News Releases

(Washington, D.C.) – Today, the American Legion released a report detailing the massive delays facing veterans who seek healthcare at Veterans Administration (VA) facilities. The report called for changes in the way Congress funds veterans healthcare each year.

U.S. Senator Patty Murray (D-Wash), a member of the Senate Veterans Affairs Committee, hopes the report will spur needed investments in VA healthcare.

"This new report details what veterans have been telling me for years. They are still not getting the care they need," said Murray. "It's unacceptable that those who fought for our freedom are now trapped in a system that forces them to wait months before they can even get an appointment to see a doctor. Our veterans deserve better."

The report noted that many veterans are waiting six months or more to see a doctor. It also detailed staff shortages and challenges in making critical capital improvements. The report was written by Ronald Conley, national commander of the 2.8 million-member American Legion.

Conley urged Congress to make VA spending "mandatory," a procedural move that would help ensure the VA receives sufficient funding each year. Currently, VA funding must compete with other important priorities in the annual appropriations process. By contrast, Medicare and Social Security, two program that are designated as mandatory, are funded automatically and do not compete with other priorities. Murray supports this change sought by the American Legion and other veterans groups.

"By making VA spending mandatory, we can ensure that the funding will be there year after year to meet this critical need," said Murray, a cosponsor of S. 50, the Veterans Health Care Funding Guarantee Act of 2003.

Murray has long been committed to veterans' issues. Her father was a disabled World War II veteran. During college, Murray volunteered at the Seattle Veterans Hospital. She is the first woman to ever serve on the Senate Veterans Affairs Committee, where on July 10th she discussed her bill to improve benefits for American ex-prisoners of war (S. 517)

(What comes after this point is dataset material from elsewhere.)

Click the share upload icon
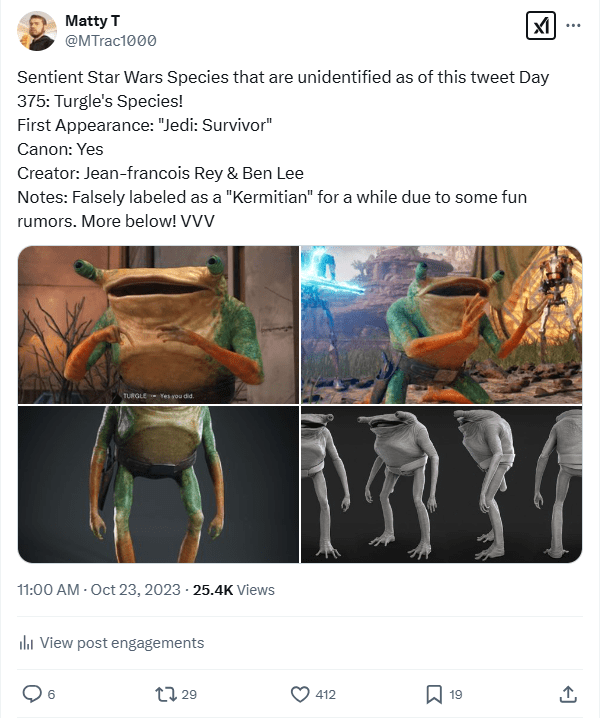This screenshot has width=601, height=718. tap(567, 693)
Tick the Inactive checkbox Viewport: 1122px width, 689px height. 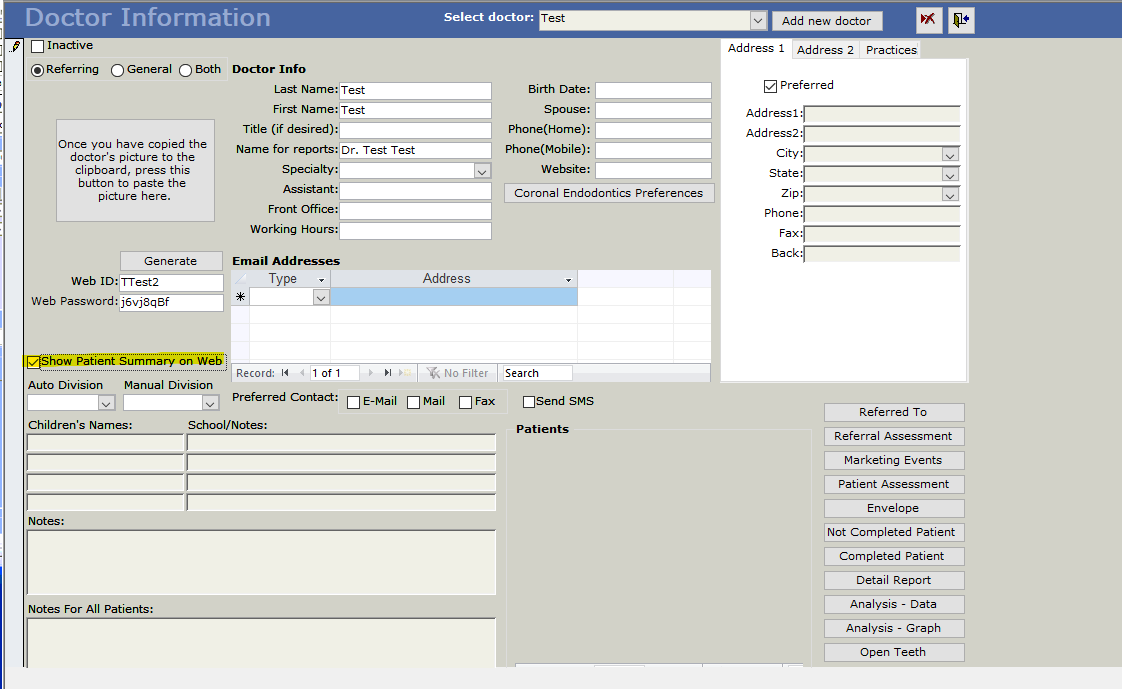[38, 46]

On June 30th, Murray discussed her healthcare priorities with a group of veterans in Walla Walla, Washington. Murray noted that in the Supplemental Appropriations bill, she helped secure $417 million for emergency spending for the VA's Medical Care Account. She also helped increase the funding authorization for the VA's homeland security and medical research efforts. In addition, Murray supports legislation to allow military service members, retirees and their dependents to enroll in the Federal Employee Health Benefits Plan.